Monday, March 19, 2007

UI

The last couple days I have been schlepping my laptop around to various places to use free wifi. In the process I have had to reboot many times (I dual boot gentoo and windows [for games]) in order to play a random game of DotA in between programming sessions.

If you are like me, by the time your computer boots up, you already have about six programs in mind that you need to start. For instance, booting into windows for DotA, I open up the healthbar hotkey script, the war3 banlist, gaim (to see if any of my friends want to play), and War3 itself. When I boot into gentoo, I usually open gaim, firefox, eclipse, a terminal or three, etc...

The continuous rebooting this weekend led me to discover the single most annoying UI problem ever in the existence of man... focus grabbing.

For instance, in windows, I get the hotkey script and banlist open right away, while war3 is loading up... but then after I'm into War3 trying to get on bnet, gaim decides that it is very important that I see my buddy list load up.

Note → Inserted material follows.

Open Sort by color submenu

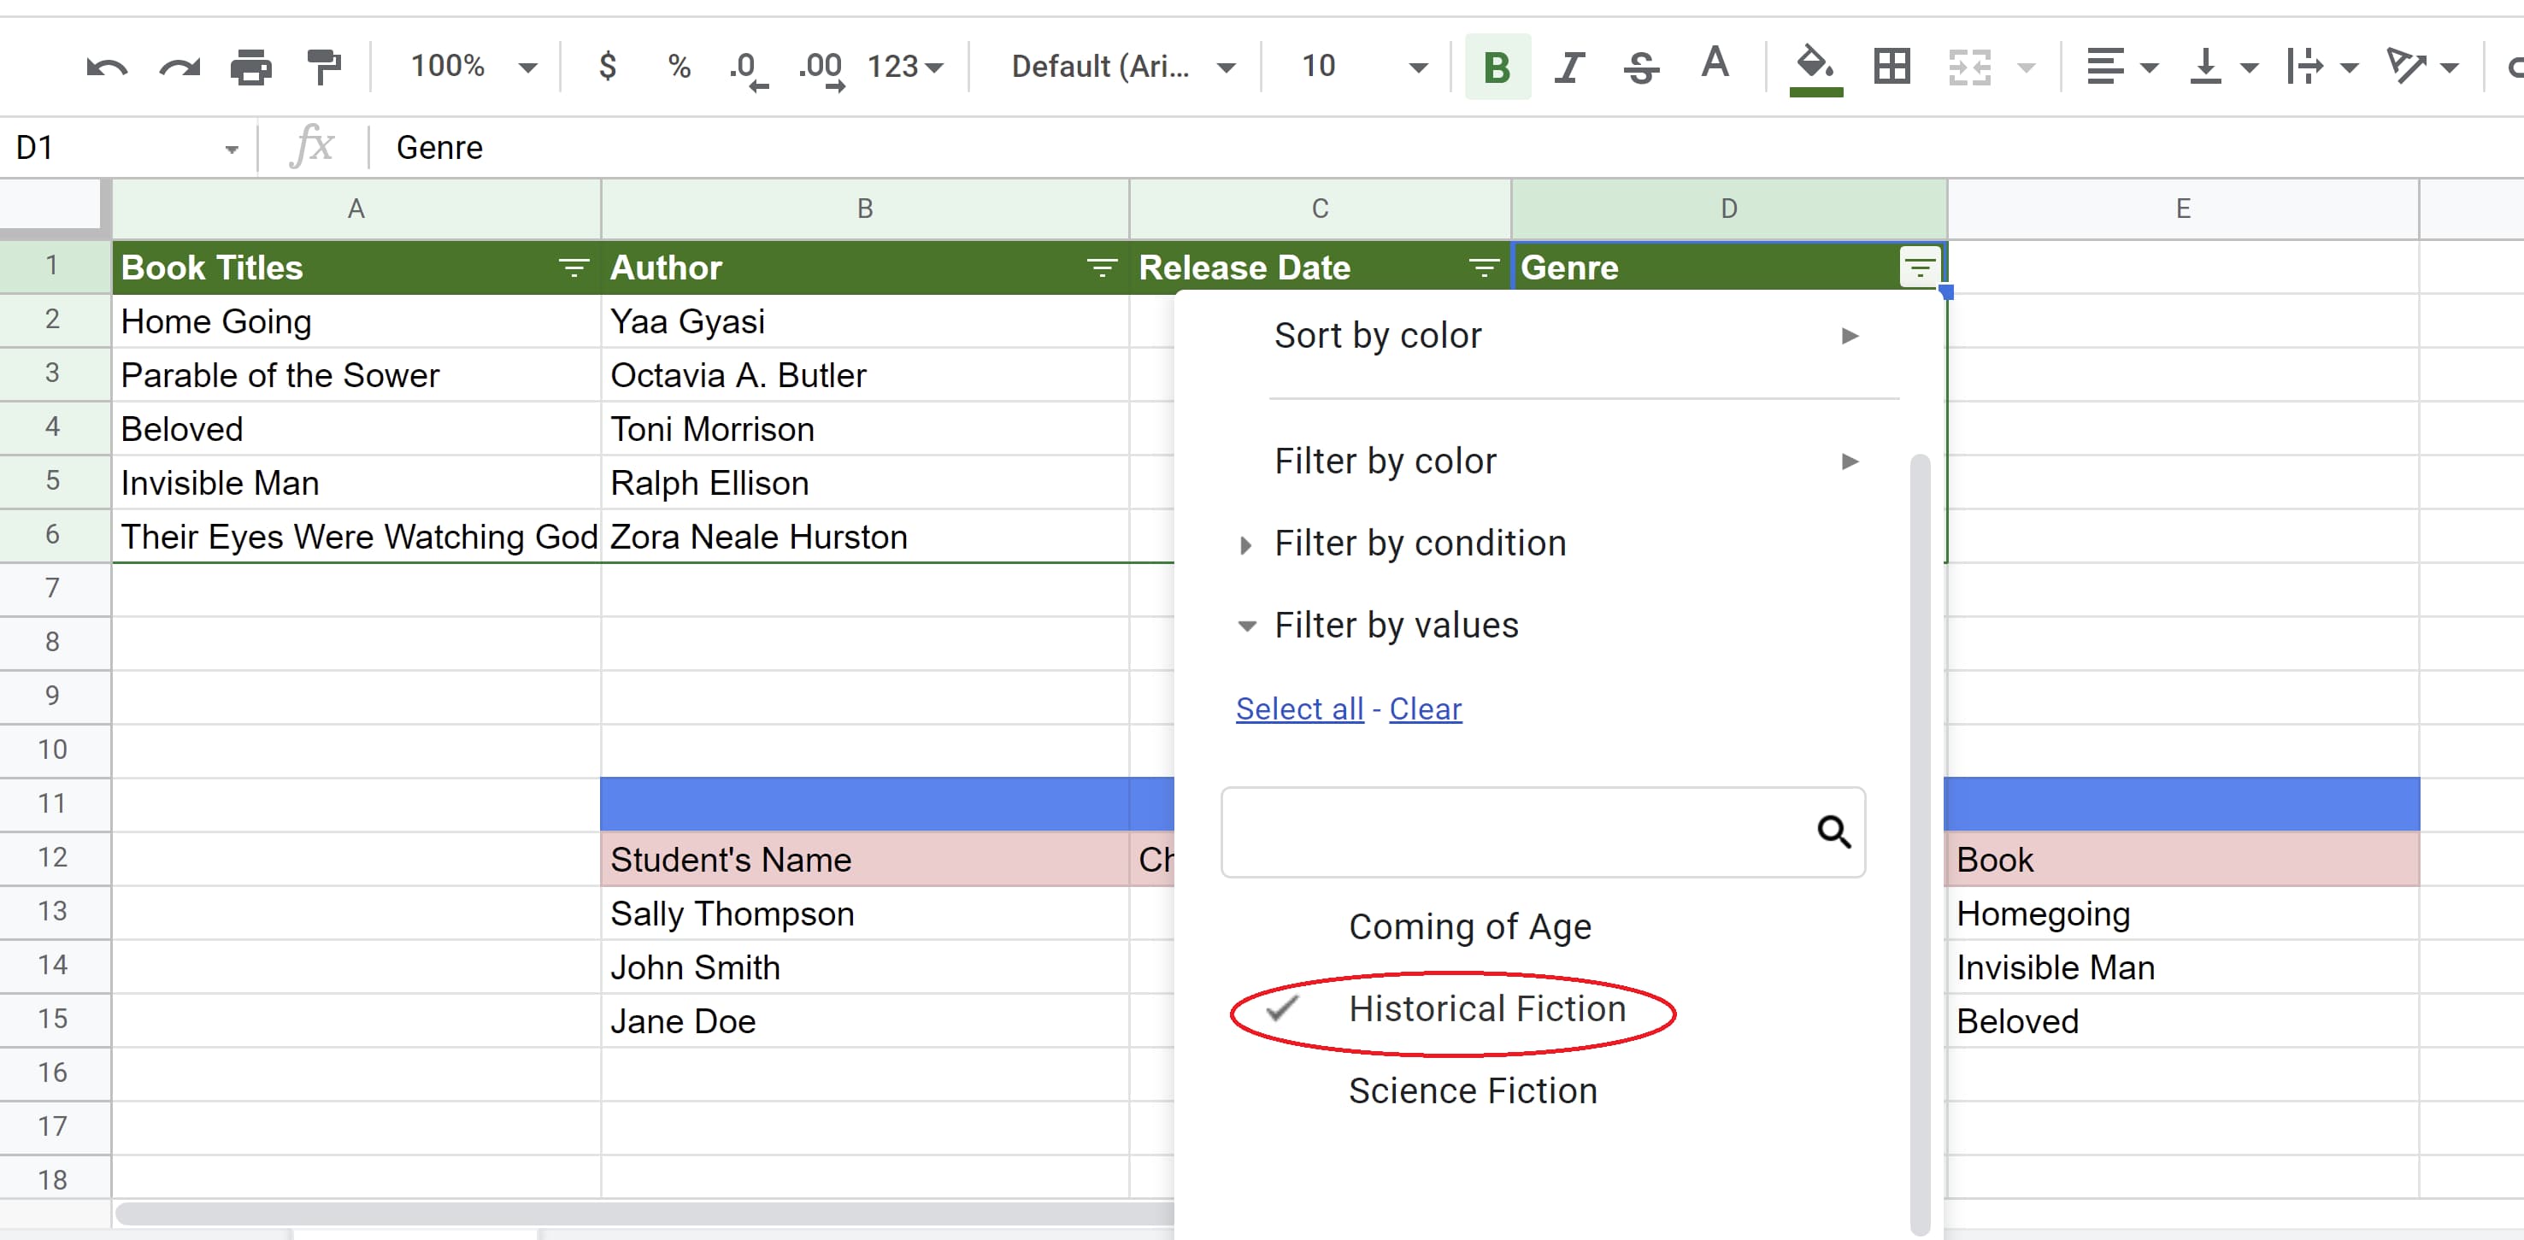(1565, 336)
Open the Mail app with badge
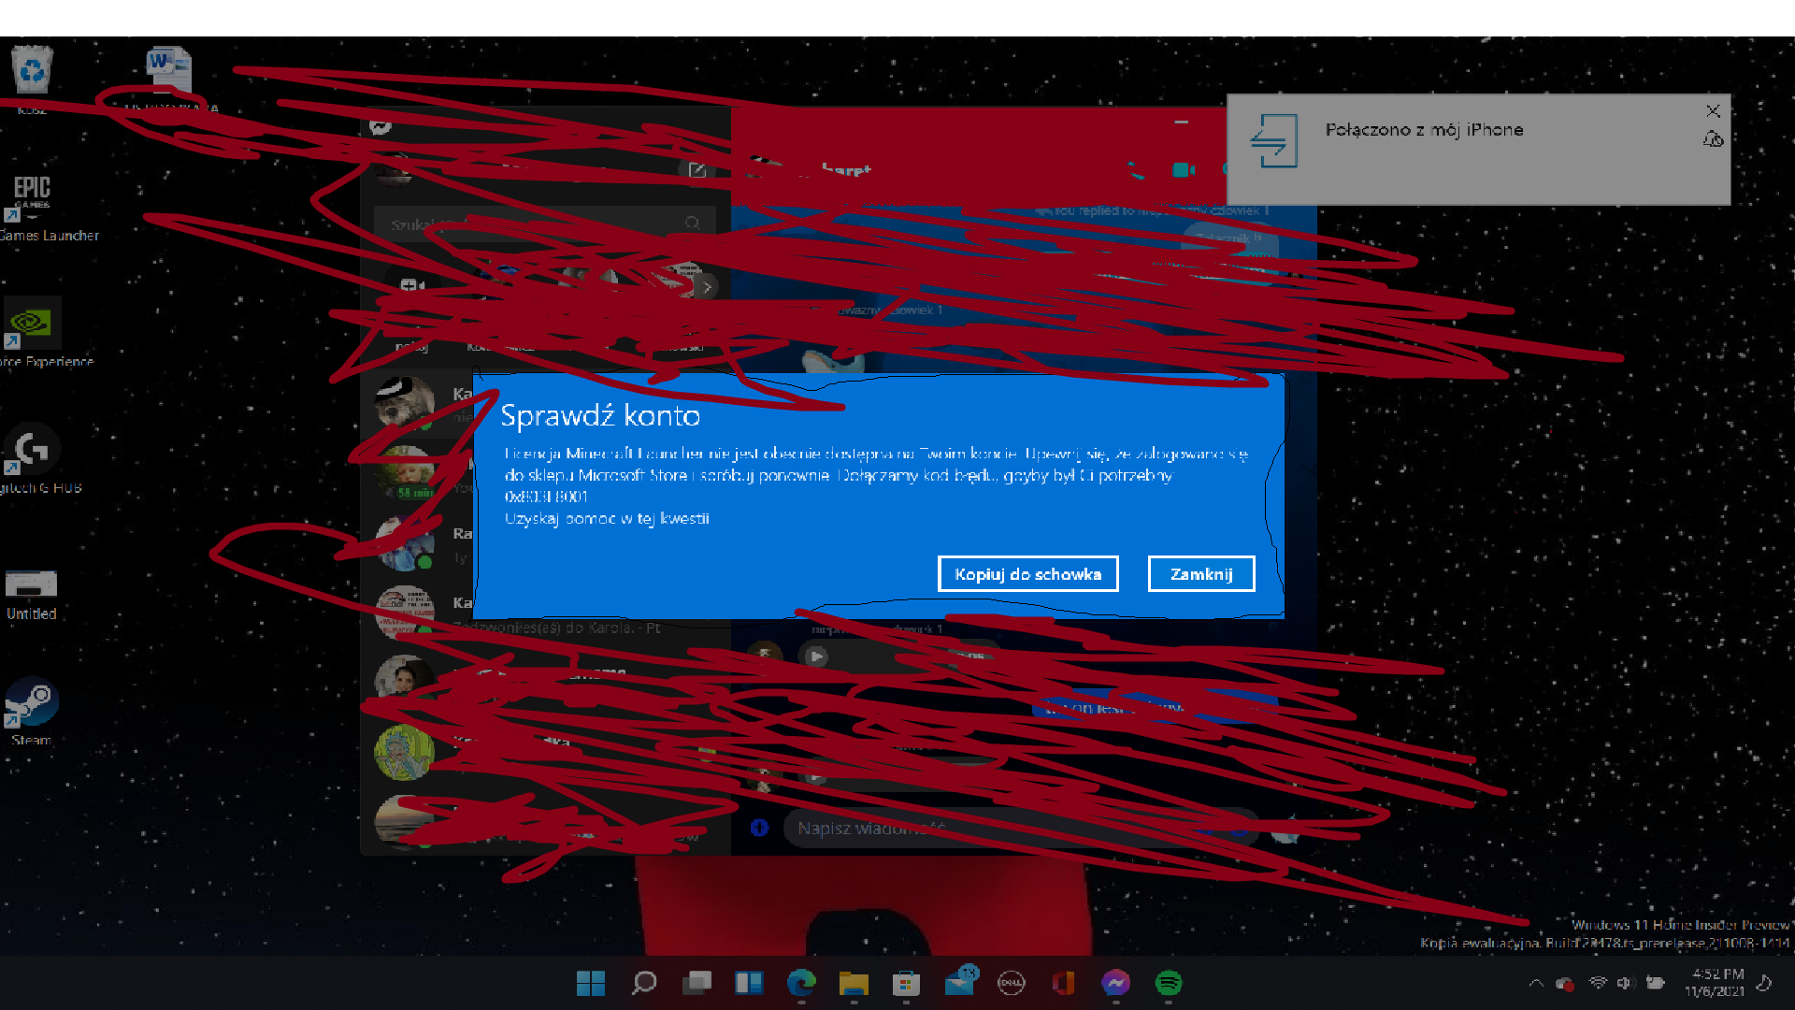The width and height of the screenshot is (1795, 1010). [x=959, y=983]
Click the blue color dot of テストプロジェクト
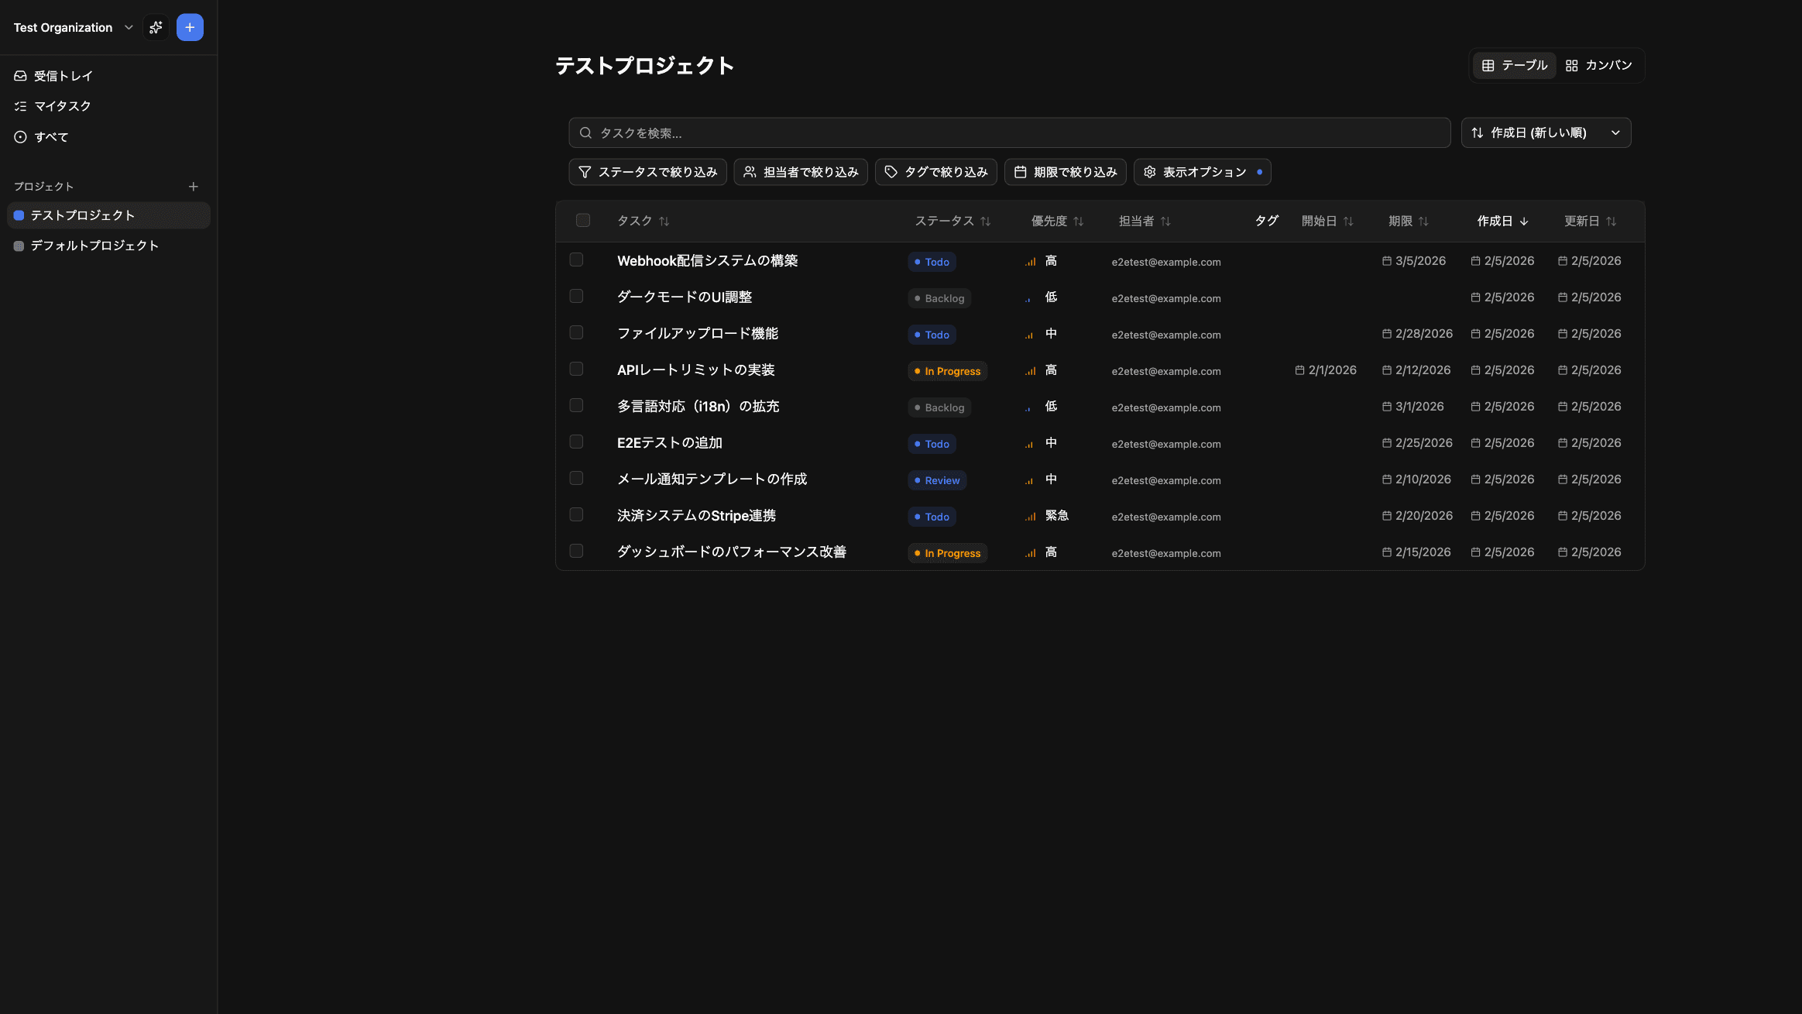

After this annoyance, I'm back in War3, maybe even into a game, when someone IMs me. If a convo window is already open, no problem. If it opens a new convo window, obviously it's necessary to rip me out of my game and show me my new message (*sarcasm bleeds*).

You would think that Gentoo would be better to me, but every new app I open demands my attention at random after loading. Azureus grabs focus every time I add a new torrent to it. Gaim acts the same as in Windows. Eclipse plays nice mostly, but firefox pops up windows demanding my attention all over the place. (Although I did find the awesome download bar plugin that minimized some of that.)

Grabbing focus should be on the canonical list of UI no-nos. It destroys the user's flow. It's like a forceful context switch for your brain. I believe this is why popup ads are so annoying. They are basically a forced context switch. Instead of continuing with whatever you have at hand, you must pay attention to this interrupter. It is both disorienting for novice users and downright death-by-1000-annoyances for experienced users.

If software needs your attention, it should flash in the taskbar. It can play sounds. It can blink it's systray icon. It shouldn't just assume that whatever it needs is more important than whatever you are doing.

The same goes for forms in webpages. I can't count the number of times I have been typing in my password to a bank/credit card site and the page finally finishes loading and an asinine onload event moves the focus to the username field. This is especially annoying when someone is looking over my shoulder. Nothing better than having my password shown in plain text.

So I make a resolution to never manipulate the focus in any software I write. I will use a message area, blinking taskbar items, whatever. I only wish others would do me the favor of removing their focus grabbing shenanigans.

1 comments:

Anonymous said...

no fucking kidding, my least favourite thing is auto-focus on the auto complete for 'usernames' and that sort of bullshit on BANK software.

I'll be way the fuck ahead of the webpage loading, have my password 9 letters in, and realise it stuck it at the beginning of my user name. Worst UI use ever.